From today [31 January 2024], new regulatory measures are in
place to reduce the known harms from valproate, including the
significant risk of serious harm to the baby if taken during
pregnancy and the risk of impaired fertility in males.
Healthcare organisations were
instructed by the Medicines and Healthcare products
Regulatory Agency (MHRA) on 28 November to put in place a plan to
prepare for these changes.
From January 2024, valproate must not be started in new patients
(male or female) younger than 55 years, unless two specialists
independently consider and document that there is no other
effective or tolerated treatment, or there are compelling reasons
that the reproductive risks do not apply. For the majority of
patients, other effective treatment options are available.

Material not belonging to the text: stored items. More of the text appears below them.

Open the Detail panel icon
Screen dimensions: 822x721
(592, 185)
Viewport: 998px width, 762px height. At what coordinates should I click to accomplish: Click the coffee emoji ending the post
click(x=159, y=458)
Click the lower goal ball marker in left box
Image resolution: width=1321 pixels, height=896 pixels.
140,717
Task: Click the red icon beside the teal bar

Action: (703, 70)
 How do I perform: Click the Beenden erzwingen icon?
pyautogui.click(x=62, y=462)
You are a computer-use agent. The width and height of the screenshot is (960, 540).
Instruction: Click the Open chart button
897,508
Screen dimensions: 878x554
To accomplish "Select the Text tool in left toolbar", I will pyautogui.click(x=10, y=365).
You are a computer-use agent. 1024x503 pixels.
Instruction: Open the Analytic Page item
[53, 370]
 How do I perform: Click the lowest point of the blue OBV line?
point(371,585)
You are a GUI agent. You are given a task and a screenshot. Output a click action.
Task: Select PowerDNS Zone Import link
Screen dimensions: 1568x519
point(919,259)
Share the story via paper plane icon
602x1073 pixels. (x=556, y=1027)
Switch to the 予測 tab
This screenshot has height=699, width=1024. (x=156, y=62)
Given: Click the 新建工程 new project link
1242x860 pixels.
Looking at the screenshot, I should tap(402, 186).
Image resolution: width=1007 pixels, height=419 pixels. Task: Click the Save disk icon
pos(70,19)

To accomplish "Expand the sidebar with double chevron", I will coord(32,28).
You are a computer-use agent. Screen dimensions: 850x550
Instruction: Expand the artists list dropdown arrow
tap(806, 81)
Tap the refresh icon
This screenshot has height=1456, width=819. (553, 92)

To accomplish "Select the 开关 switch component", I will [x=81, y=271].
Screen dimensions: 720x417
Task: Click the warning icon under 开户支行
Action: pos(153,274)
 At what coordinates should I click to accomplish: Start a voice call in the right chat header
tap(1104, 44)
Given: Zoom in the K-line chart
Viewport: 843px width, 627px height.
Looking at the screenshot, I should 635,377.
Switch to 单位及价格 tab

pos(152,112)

All women who could become pregnant and girls who are currently
taking valproate will be reviewed at their next annual specialist
review, using a revised valproate Annual Risk Acknowledgement
Form, which will include the need for a second opinion’s
signature if the patient is to continue with valproate.
These are important regulatory changes recommended by the
Commission on Human Medicines to increase scrutiny of valproate
prescribing to reduce the harms from valproate.
New safety and educational materials have been introduced
for patients and healthcare professionals to support the
implementation of these measures. The MHRA has asked healthcare
professionals to review the new measures and materials and
integrate them into their clinical practice when referring
patients and to aid in discussion with patients concerning
treatment with valproate.
The MHRA urges patients to attend any offered appointments to
discuss their treatment plan and to talk to a healthcare
professional if they are concerned.
Clinicians should discuss the current warnings and upcoming
measures relating to valproate with their patients and consider
together how it affects the patient’s individual circumstances.